摘要:   原载《西域文史》第十辑,为《斯卡奇科夫收集品中的瑰宝》(二篇)之二,奥莉加·列昂尼多芙娜·索洛米娜 撰,杨军涛 译。特殊的国家地理视域斯卡奇科夫收集的中国地理文献 奥莉加·索洛米娜在К. А. 斯卡奇科夫丰富的收藏品中,中国地图——五颜六色的亚麻布,其上标注河流、山脉、要塞,还有写满象形文字的彩色贴签,始终吸引着研究者的关注。在俄罗斯国家图书馆写本科研部第274号文献库中,存储单元84包含有地


  原载《西域文史》第十辑,为《斯卡奇科夫收集品中的瑰宝》(二篇)之二,奥莉加·列昂尼多芙娜·索洛米娜 撰,杨军涛 译。

特殊的国家地理视域

斯卡奇科夫收集的中国地理文献

奥莉加·索洛米娜

К. А. 斯卡奇科夫丰富的收藏品中,中国地图——五颜六色的亚麻布,其上标注河流、山脉、要塞,还有写满象形文字的彩色贴签,始终吸引着研究者的关注。在俄罗斯国家图书馆写本科研部第274号文献库中,存储单元84包含有地图,其中包括10本中国疆域和一些单独省份的地图册,在第273号文献库中——8张地图,包括4张北京的平面图。

当每个人或几乎每个人登陆有从太空拍摄的中国疆域照片的国际互联网时,是否可以为现代人提供两百年前的地图以及最详细和准确的地图、平面图、示意图?1866年5月4日,康斯坦丁·安德里亚诺维奇·斯卡奇科夫自己在俄罗斯皇家地理学会全会上宣读的《中国人的地理知识》的报告中回答了这个问题,他是该学会审计委员会的成员。该报告的主要论点证明,斯卡奇科夫对中国地理学家的著作给予了很高的评价,这些著作对研究这一科学的历史是如此之重要。他向世人展示了中国地理学研究发展的特殊途径,其特点在于仅仅致力研究本国和帝国感兴趣的相邻地域。

斯卡奇科夫将其收集的中国地理文献划分为12种,以种类命名它们。

他将以下文献划为前三类:《山海经》,该书由公元前3世纪至公元2世纪初的不同作者创作;古典著作《五经》和《史记》(截至公元2世纪的中国史),以及中国历代王朝在朝代史中的地理区划。

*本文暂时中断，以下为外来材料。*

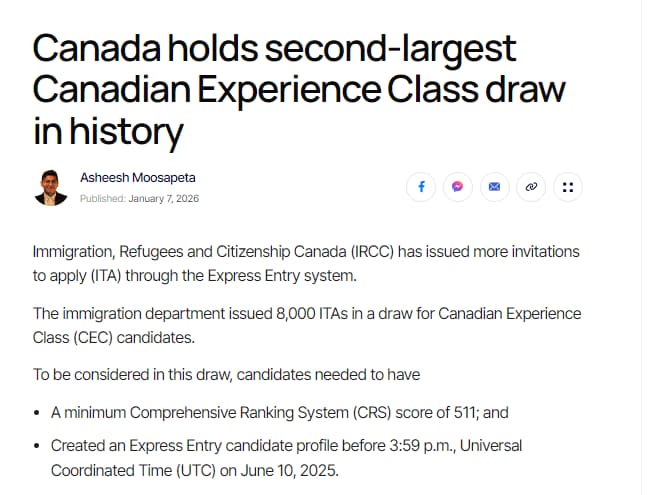Click the Canadian Experience Class draw headline
The width and height of the screenshot is (660, 495).
pyautogui.click(x=299, y=91)
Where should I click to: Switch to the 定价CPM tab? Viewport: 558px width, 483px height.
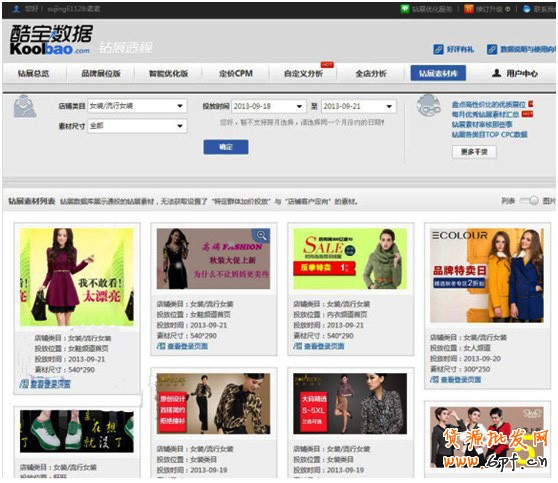pyautogui.click(x=236, y=74)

斯卡奇科夫将“自公元1640年起中国清朝时期的地理学与统计学一起”归为第四类。《大清—统志》一书对满清王朝的领土进行了详尽的地理学和统计学描述,由356卷组成。该书奉康熙大帝的旨意出版,他是与彼得一世同时代的人。这部著作以其详细描述各省和其他行政区并附有许多详细地图而引人注目。其中引用了如有关历史、地域居民组成、耕地面积和粮食收成的信息,命名了河流、湖泊、运河的名称,说明了名胜古迹,列出了海关、哨所、码头、桥梁、堤坝、国库、寺庙和寺院,叙述了著名人物、道德高尚的女性和以其虔诚而闻名的佛教僧侣的生平和许多其他内容。地方衙门保障了资料的真实可信(图1)。

图1 江西省府图册中的地图,1731―1754年

斯卡奇科夫将水文地理学著作列入第五类,在其中划分出《水经》(译者注:据下文,应为《水经注》)。他这样介绍它:“书中描述了中国的水系,按照它们发源于昆仑山源头的主源,亚洲最大的黄河就发源于此。这部书是由中国地理学家郦道元写于公元6世纪下半叶。……模仿他,中国人写了很多具有很高价值的著作,均是有关全中国或特别是某些省的,或仅一个省的水文地理,以及专门描述某个水系,或甚一条河流、一条运河。在这些著述中,常详细描述河流两岸的区域,其岛屿、浅滩、冲积土等。”

第六类中是山志学文献,其中描述中国的山系。

第七类中列有描述中国海岸和陆界的著作,详细注明了海湾、海峡、岛屿、港埠、要塞、岗哨、关卡等。

第八类中是“中国地理学文献中包含的路线和筑路专家的丰富知识”。这些书是现代向导的先驱,在其中“可以找到通往如中国这样辽阔的帝国各个方向的道路的详细说明,陆路的及水道的,列出了途中遇到的所有城市,用里程计算出它们相互的距离”。

收藏家认为,“地理学词典是每一个阅读汉文书籍的人必须的案头指南,应将它们一并列入第九类。他宣称:“为了弄明白‘中国地理学词典的内容是什么’为什么是必须的,我不得不说,在其内容存在如此长久的期间,中国是怎样徒有虚名的、自然地使其地理位置和划分发生了许多改变,而且改变了不只一次;在许多城市的废墟上建起了新城,许多原先有大量人口的县都变成了河床,变成了湖泊和沼泽,在以前的许多水库上,它们现已干涸,生活热火朝天。此外,由于经历了数百年的政治偶然事件,省、府、区和县的许多名称,以及其城市的名称,常常因博格达汗的旨意而更名。”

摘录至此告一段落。